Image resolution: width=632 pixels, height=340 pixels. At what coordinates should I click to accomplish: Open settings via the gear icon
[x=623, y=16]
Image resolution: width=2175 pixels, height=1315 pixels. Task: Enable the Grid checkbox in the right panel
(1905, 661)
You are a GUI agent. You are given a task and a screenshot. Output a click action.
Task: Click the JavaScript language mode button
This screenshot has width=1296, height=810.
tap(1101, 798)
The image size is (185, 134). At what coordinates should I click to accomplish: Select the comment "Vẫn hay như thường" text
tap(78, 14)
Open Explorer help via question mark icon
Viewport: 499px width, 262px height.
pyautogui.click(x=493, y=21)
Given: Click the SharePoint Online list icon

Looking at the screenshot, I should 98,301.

•••

* TASK STATEMENT: Extract every line of the material above and reproduce each one word for word, in the same order.

* WRITTEN RESPONSE:
Image resolution: width=632 pixels, height=340 pixels. At what coordinates should I click to accomplish: Open settings via the gear icon
[x=623, y=16]
Image resolution: width=2175 pixels, height=1315 pixels. Task: Enable the Grid checkbox in the right panel
(1905, 661)
You are a GUI agent. You are given a task and a screenshot. Output a click action.
Task: Click the JavaScript language mode button
This screenshot has width=1296, height=810.
tap(1101, 798)
The image size is (185, 134). At what coordinates should I click to accomplish: Select the comment "Vẫn hay như thường" text
tap(78, 14)
Open Explorer help via question mark icon
Viewport: 499px width, 262px height.
pyautogui.click(x=493, y=21)
Given: Click the SharePoint Online list icon

Looking at the screenshot, I should 98,301.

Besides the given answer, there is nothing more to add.